The Wyoming Republican struck a defiant tone on Tuesday evening ahead of the vote that is all but assured to end in her removal as Republican conference chair over her continued criticisms of Trump, warning that ignoring Trump’s lies embolden him and threaten democracy.
“We must speak the truth. Our election was not stolen. And America has not failed,” Cheney said.
“Every one of us who has sworn the oath must act to prevent the unraveling of our democracy. This is not about policy. This is not about partisanship. This is about our duty as Americans. Remaining silent and ignoring the lie emboldens the liar,” Cheney said. “I will not sit back and watch in silence while others lead our party down a path that abandons the rule of law and joins the former President’s crusade to undermine our democracy.”
The House Republican conference is expected to vote to remove Cheney from her leadership role on Wednesday over her opposition to Trump. The vote comes after House Minority Leader Kevin McCarthy soured on Cheney in recent weeks while she was vocal in her criticisms of Trump for continuing to lie about the election.

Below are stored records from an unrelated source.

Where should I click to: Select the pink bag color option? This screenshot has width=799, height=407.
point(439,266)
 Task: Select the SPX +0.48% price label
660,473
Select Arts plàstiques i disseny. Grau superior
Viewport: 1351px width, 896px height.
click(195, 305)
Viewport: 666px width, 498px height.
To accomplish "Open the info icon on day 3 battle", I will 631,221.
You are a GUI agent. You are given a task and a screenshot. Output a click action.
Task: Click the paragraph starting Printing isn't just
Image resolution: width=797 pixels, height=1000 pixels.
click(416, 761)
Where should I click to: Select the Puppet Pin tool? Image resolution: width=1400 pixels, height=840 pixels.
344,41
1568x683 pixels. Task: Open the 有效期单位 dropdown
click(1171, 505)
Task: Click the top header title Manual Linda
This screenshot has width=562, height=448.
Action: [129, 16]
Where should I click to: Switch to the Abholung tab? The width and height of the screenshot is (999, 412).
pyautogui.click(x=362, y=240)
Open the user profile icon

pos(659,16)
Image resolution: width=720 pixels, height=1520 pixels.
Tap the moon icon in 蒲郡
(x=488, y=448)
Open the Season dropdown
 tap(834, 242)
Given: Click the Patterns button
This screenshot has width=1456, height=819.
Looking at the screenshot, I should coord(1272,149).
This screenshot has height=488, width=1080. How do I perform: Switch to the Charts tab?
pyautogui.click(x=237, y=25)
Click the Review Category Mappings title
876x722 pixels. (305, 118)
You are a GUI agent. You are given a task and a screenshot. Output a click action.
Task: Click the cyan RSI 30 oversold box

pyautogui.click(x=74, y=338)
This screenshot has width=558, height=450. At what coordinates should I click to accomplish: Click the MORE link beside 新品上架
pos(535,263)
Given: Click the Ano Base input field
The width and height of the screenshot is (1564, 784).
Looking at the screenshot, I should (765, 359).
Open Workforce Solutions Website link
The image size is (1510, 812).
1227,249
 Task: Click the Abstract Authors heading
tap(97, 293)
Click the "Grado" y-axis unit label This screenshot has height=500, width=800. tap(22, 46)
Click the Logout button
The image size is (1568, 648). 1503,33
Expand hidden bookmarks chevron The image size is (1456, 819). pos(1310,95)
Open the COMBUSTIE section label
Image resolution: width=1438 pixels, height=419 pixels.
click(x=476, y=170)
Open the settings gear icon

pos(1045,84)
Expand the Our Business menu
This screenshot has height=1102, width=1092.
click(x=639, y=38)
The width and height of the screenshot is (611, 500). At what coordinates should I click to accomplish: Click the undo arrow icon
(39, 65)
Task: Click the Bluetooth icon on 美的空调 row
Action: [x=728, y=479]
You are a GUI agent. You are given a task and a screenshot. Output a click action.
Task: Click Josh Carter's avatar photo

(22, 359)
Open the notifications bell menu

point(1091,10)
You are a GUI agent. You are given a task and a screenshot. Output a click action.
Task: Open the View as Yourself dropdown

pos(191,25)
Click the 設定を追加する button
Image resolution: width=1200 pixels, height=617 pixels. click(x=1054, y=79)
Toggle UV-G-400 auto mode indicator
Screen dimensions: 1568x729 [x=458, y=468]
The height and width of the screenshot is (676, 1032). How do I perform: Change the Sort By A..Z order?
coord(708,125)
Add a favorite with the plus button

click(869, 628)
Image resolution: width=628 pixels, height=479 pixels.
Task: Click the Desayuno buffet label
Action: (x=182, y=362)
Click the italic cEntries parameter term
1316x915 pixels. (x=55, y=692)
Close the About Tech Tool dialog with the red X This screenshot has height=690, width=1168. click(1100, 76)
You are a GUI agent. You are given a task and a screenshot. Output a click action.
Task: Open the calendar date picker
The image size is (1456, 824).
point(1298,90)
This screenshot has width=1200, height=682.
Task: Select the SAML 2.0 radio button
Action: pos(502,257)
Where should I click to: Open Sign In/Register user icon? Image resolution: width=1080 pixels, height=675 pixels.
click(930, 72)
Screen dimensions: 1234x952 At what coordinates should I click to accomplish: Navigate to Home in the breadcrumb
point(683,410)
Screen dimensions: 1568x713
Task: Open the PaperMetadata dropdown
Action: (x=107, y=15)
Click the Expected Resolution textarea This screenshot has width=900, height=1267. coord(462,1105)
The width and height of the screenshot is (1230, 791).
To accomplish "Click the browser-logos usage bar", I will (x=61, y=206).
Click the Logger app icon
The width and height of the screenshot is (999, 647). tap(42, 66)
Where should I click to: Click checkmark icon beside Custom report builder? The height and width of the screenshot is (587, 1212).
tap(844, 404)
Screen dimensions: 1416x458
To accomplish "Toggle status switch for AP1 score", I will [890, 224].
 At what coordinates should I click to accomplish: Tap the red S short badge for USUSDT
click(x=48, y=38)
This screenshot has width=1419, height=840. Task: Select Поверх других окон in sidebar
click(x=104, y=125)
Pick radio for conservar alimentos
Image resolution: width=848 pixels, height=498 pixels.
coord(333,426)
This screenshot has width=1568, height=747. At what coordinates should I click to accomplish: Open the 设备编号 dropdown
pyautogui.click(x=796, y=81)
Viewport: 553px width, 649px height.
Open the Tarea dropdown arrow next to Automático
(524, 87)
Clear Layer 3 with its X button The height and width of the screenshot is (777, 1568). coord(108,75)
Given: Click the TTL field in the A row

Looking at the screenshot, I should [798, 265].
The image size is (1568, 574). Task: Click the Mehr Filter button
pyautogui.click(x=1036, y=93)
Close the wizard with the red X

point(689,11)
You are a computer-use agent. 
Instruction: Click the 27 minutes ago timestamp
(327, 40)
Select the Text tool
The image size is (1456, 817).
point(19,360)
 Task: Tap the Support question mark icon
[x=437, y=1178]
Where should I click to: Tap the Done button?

McCarthy has backed Rep. Elise Stefanik of New York to replace Cheney as conference chair, and she currently faces no opposition for the position.
Cheney argued on the floor that Trump’s lies about the election have misled millions of Americas, undermining the democratic process and threatening more violence beyond the January 6 attack on the US Capitol.
“Today we face a threat America has never seen before,” Cheney said. “A former president, who provoked a violent attack on this Capitol in an effort to steal the election, has resumed his aggressive effort to convince Americans that the election was stolen from him. He risks inciting further violence.”
Cheney argued she is a conservative, in a swipe at Trump’s congressional allies who have been pushing for her ouster since her January vote to impeach Trump.
“I am a conservative Republican, and the most conservative of conservative principles is reverence for the rule of law,” she said. “The election is over. That is the rule of law. That is our constitutional process. Those who refuse to accept the rulings of our courts are at war with the Constitution.”
When Cheney walked out to the House floor Tuesday, the Republican lawmakers cleared out. Republican Rep. Ken Buck was the only member watching Cheney speak in person.
CNN’s Annie Grayer contributed to this report.